(Collected data entries)
___

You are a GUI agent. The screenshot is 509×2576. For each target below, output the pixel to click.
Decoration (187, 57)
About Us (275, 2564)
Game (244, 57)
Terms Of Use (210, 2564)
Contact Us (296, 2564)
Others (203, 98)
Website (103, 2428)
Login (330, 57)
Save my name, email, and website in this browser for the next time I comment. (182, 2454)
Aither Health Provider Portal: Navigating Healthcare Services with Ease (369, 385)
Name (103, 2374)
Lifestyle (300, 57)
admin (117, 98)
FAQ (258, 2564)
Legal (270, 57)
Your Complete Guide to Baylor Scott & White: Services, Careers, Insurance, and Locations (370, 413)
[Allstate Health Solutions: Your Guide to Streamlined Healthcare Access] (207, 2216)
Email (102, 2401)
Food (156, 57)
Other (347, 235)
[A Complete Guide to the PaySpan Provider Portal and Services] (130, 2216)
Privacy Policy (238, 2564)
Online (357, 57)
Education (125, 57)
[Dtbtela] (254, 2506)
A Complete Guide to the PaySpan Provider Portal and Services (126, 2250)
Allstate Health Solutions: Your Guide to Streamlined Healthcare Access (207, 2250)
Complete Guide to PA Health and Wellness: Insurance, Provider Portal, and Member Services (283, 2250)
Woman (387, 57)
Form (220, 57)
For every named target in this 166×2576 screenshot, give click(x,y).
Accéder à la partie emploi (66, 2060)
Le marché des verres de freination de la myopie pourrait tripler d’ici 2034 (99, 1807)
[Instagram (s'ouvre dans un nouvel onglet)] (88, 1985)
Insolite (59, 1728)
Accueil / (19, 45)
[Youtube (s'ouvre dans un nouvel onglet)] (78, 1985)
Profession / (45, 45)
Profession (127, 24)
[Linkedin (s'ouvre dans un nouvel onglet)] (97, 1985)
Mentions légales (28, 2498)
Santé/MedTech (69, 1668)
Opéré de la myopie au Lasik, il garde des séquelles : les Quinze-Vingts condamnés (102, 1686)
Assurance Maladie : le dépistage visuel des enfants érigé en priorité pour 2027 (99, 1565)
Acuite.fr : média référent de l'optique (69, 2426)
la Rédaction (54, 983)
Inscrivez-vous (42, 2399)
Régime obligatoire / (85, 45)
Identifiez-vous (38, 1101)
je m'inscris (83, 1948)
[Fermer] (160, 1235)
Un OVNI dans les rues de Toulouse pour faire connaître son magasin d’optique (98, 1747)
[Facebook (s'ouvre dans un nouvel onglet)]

___

- **Exercise**: Could you reproduce every record exactly as it appears?

- **Written solution**:
You are a GUI agent. The screenshot is 509×2576. For each target below, output the pixel to click.
Decoration (187, 57)
About Us (275, 2564)
Game (244, 57)
Terms Of Use (210, 2564)
Contact Us (296, 2564)
Others (203, 98)
Website (103, 2428)
Login (330, 57)
Save my name, email, and website in this browser for the next time I comment. (182, 2454)
Aither Health Provider Portal: Navigating Healthcare Services with Ease (369, 385)
Name (103, 2374)
Lifestyle (300, 57)
admin (117, 98)
FAQ (258, 2564)
Legal (270, 57)
Your Complete Guide to Baylor Scott & White: Services, Careers, Insurance, and Locations (370, 413)
[Allstate Health Solutions: Your Guide to Streamlined Healthcare Access] (207, 2216)
Email (102, 2401)
Food (156, 57)
Other (347, 235)
[A Complete Guide to the PaySpan Provider Portal and Services] (130, 2216)
Privacy Policy (238, 2564)
Online (357, 57)
Education (125, 57)
[Dtbtela] (254, 2506)
A Complete Guide to the PaySpan Provider Portal and Services (126, 2250)
Allstate Health Solutions: Your Guide to Streamlined Healthcare Access (207, 2250)
Complete Guide to PA Health and Wellness: Insurance, Provider Portal, and Member Services (283, 2250)
Woman (387, 57)
Form (220, 57)
For every named target in this 166×2576 screenshot, give click(x,y).
Accéder à la partie emploi (66, 2060)
Le marché des verres de freination de la myopie pourrait tripler d’ici 2034 (99, 1807)
[Instagram (s'ouvre dans un nouvel onglet)] (88, 1985)
Insolite (59, 1728)
Accueil / (19, 45)
[Youtube (s'ouvre dans un nouvel onglet)] (78, 1985)
Profession / (45, 45)
Profession (127, 24)
[Linkedin (s'ouvre dans un nouvel onglet)] (97, 1985)
Mentions légales (28, 2498)
Santé/MedTech (69, 1668)
Opéré de la myopie au Lasik, il garde des séquelles : les Quinze-Vingts condamnés (102, 1686)
Assurance Maladie : le dépistage visuel des enfants érigé en priorité pour 2027 (99, 1565)
Acuite.fr : média référent de l'optique (69, 2426)
la Rédaction (54, 983)
Inscrivez-vous (42, 2399)
Régime obligatoire / (85, 45)
Identifiez-vous (38, 1101)
je m'inscris (83, 1948)
[Fermer] (160, 1235)
Un OVNI dans les rues de Toulouse pour faire connaître son magasin d’optique (98, 1747)
[Facebook (s'ouvre dans un nouvel onglet)]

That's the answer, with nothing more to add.